Benchmarking and Profiling
Benchmarking involves testing software performance under controlled conditions so that the performance can be compared to other software, the same software operating on other types of computers, or so that the impact of a change to the software can be gauged.
Profiling is the process of analyzing software performance on finer scale, determining resource usage per program part (typically per function/method). This can identify software bottlenecks and potential targets for optimization. The resource utilization studies may include memory, CPU cycles/time, or power.
Optimization
Optimization is the process of evaluating different ways that software can be written or built and selecting the option that has the best performance tradeoffs.
Optimization may involve substituting software algorithms, altering the sequence of operations, using architecture-specific code, or altering the build process. It is important to ensure that the optimized software produces correct results and does not cause an unacceptable performance regression for other use-cases, system configurations, operating systems, or architectures.
The definition of "performance" varies according to the target system and the operating goals. For example, in some contexts, low memory or storage usage is important; in other cases, fast operation; and in other cases, low CPU utilization or long battery life may be the most important factor. It is often possible to trade off performance in one area for another; using a lookup table, for example, can reduce CPU utilization and improve battery life in some algorithms, in return for increased memory consumption.
Most advanced compilers perform some level of optimization, and the options selected for compilation can have a significant effect on the trade-offs made by the compiler, affecting memory usage, execution speed, executable size, power consumption, and debuggability.
Build Process
Building software is a complex task that many developers gloss over. The simple act of compiling a program invokes a process with five or more stages, including pre-processing, compiling, optimizing, assembling, and linking. However, a complex software system will have hundreds or even thousands of source files, as well as dozens or hundreds of build configuration options, auto configuration scripts (cmake, autotools), build scripts (such as Makefiles) to coordinate the process, test suites, and more.

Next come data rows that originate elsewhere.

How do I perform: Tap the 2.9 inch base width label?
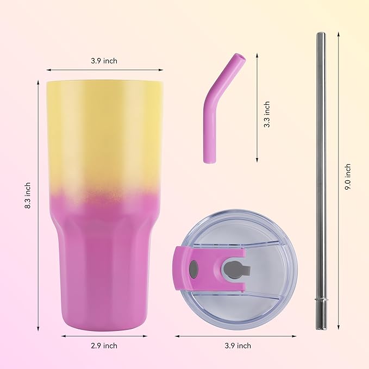(103, 346)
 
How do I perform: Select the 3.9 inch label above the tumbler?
(104, 61)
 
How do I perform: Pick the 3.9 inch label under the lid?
(237, 346)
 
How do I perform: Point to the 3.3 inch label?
(266, 114)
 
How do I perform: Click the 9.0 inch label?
(348, 176)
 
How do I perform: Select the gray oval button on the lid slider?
(193, 268)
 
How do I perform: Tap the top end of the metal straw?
(321, 34)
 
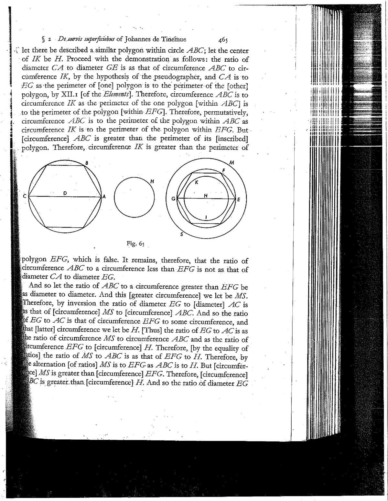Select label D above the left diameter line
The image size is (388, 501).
pos(65,193)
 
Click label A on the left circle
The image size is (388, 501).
pos(104,197)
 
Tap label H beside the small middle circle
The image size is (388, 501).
pos(151,181)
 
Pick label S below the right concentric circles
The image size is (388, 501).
pos(181,235)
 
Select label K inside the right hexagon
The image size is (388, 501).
pos(196,182)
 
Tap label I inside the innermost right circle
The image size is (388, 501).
pos(206,217)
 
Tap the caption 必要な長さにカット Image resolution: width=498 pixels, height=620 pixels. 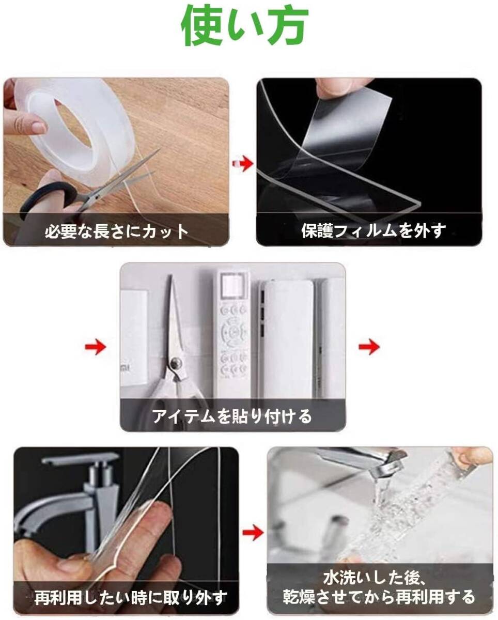(x=117, y=231)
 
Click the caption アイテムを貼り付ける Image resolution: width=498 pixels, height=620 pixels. (x=232, y=416)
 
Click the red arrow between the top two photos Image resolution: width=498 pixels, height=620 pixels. (x=242, y=164)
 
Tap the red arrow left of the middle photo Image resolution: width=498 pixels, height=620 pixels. (x=96, y=347)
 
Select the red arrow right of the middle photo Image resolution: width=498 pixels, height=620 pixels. (x=369, y=347)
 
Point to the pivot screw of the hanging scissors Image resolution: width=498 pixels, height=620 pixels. (x=175, y=363)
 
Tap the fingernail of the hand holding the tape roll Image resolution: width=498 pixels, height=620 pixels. (x=39, y=127)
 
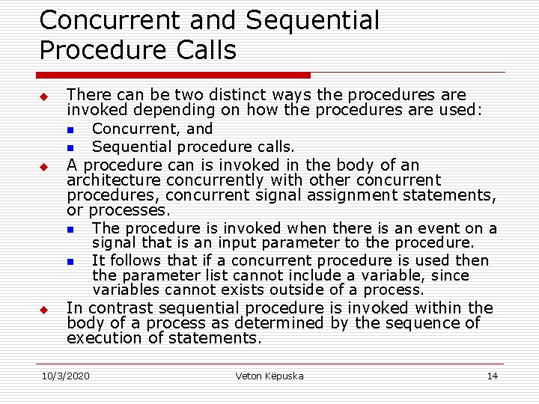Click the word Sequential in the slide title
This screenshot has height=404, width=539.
[x=312, y=21]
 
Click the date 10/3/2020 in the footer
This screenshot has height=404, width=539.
[x=66, y=376]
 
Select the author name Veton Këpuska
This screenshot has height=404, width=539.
[x=270, y=376]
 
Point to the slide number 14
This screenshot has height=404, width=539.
[x=492, y=376]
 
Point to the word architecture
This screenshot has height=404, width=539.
[x=114, y=180]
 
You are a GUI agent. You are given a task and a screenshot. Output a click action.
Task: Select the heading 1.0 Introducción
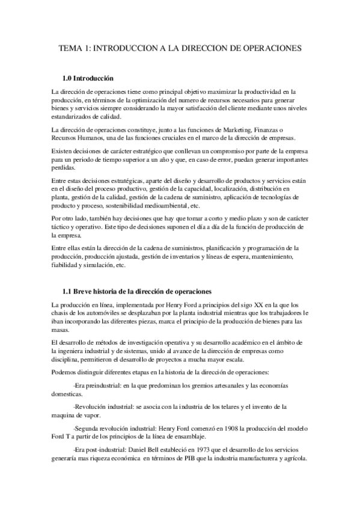88,79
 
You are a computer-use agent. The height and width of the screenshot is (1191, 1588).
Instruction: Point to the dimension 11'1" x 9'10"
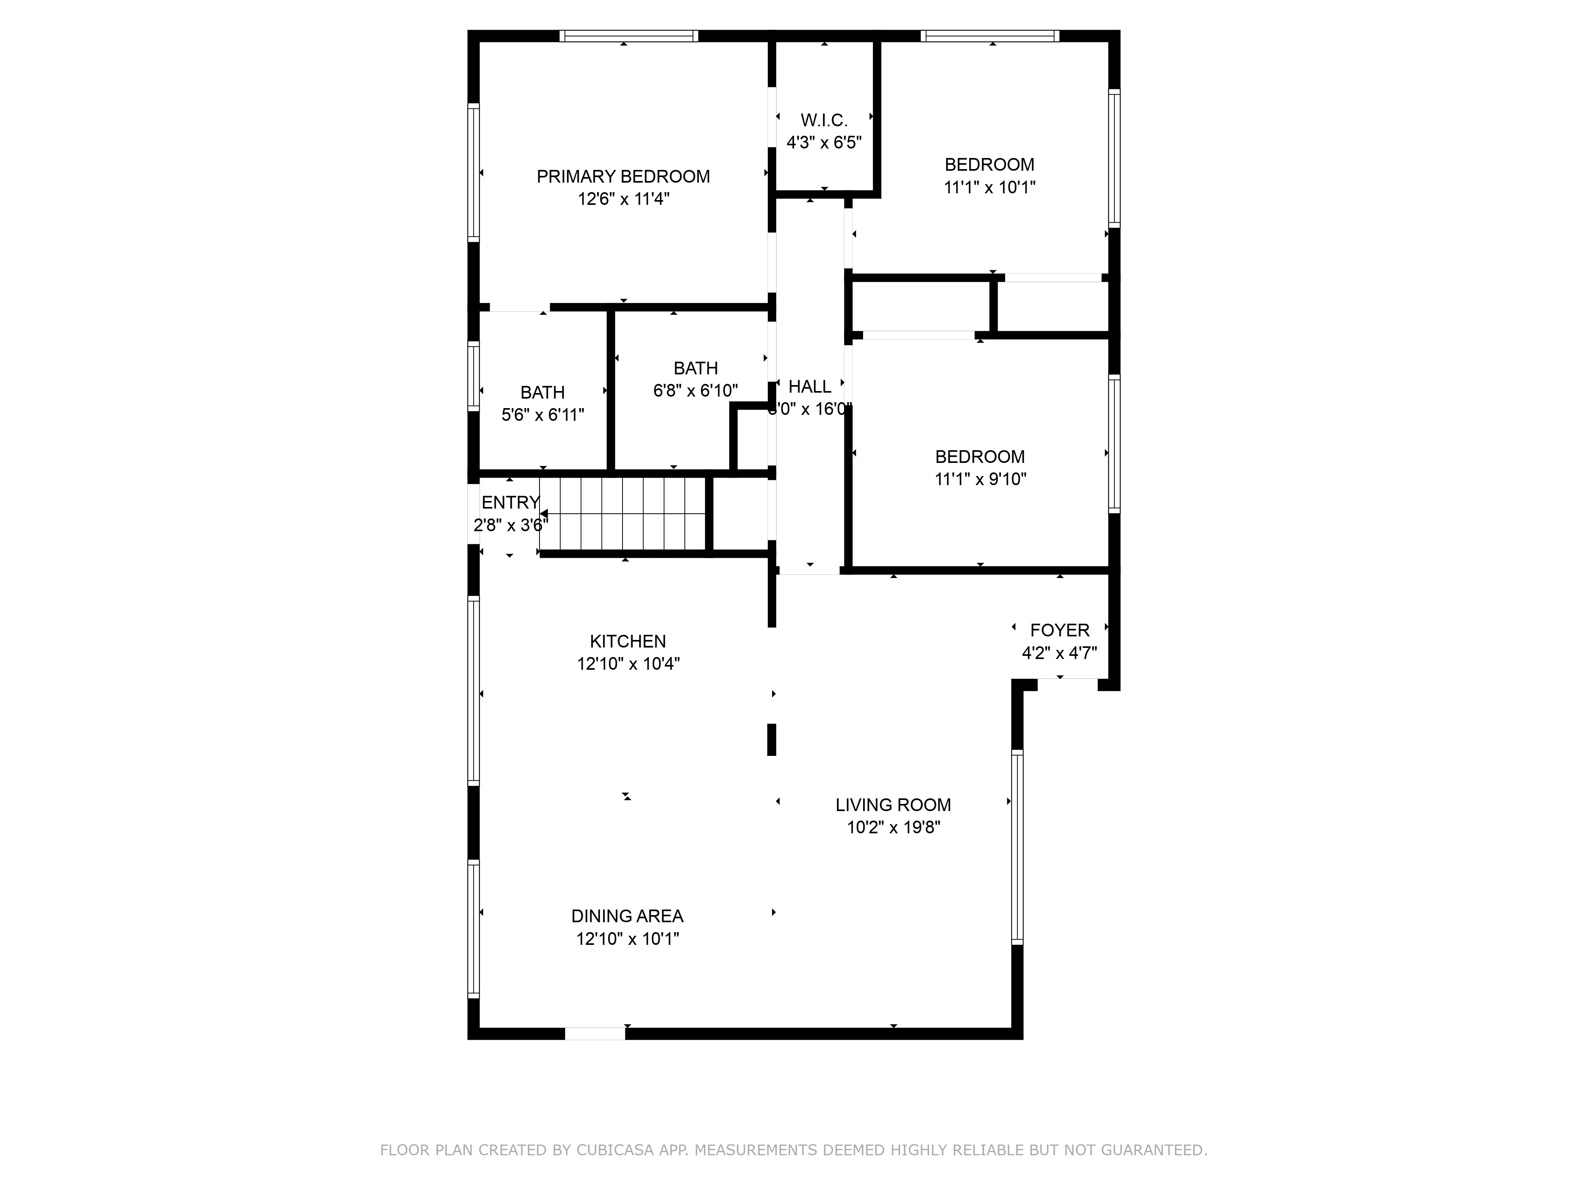tap(980, 480)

The build process varies significantly between software packages. Most software distribution projects (including Linux distributions such as Ubuntu and Fedora) use a packaging system that further wraps the build process in a standardized script format, so that different software packages can be built using a consistent process.

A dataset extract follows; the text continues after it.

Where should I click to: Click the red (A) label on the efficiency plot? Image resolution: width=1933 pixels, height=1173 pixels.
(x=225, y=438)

In order to get consistent and comparable benchmark results, you need to ensure that the software is being built in a consistent way. Altering the build process is one way of optimizing software.

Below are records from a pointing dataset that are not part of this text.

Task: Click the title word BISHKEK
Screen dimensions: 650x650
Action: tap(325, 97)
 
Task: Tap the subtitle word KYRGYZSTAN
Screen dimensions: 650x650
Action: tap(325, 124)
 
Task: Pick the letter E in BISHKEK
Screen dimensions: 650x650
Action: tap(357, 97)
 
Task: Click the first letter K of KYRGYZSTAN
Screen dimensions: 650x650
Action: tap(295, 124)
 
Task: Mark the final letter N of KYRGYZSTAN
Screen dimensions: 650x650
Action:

Note that the build time for a complex package can range up to hours or even days!
Course Setup
Follow the instructions on the SPO600 Communication Tools page to set up a blog, create SSH keys, and send your blog URLs and public key to me.
I will use this information to:
- Update the Current SPO600 Participants page with your information, and
- Create an account for you on the SPO600 Servers.
This updating is done in batches once or twice a week -- allow some time!
How open source communities work
- Do the Code Review Lab (Lab 1) as homework.
Week 1 - Class II
Video
Binary Representation of Data
- Binary
- Binary is a system which uses "bits" (binary digits) to represent values.
- Each bit has one of two values, signified by the symbols 0 and 1. These correspond to:
- Electrically: typically off/on, or low/high voltage, or low/high current. Many other electrical representations are possible.
- Logically: false or true.
- Binary numbers are resistant to errors, especially when compared to other systems such as analog voltages.
- To represent the numbers 0-10 as an analog electrical value, we could use a voltage from 0 - 10 volts. However, if we use a long cable, there will be signal loss and the voltage will drop: we could apply 10 volts on one end of the cable, but only observe (say) 9.1 volts on the other end of the cable. Alternately, electromagnetic interference from nearby devices could slightly increase the signal.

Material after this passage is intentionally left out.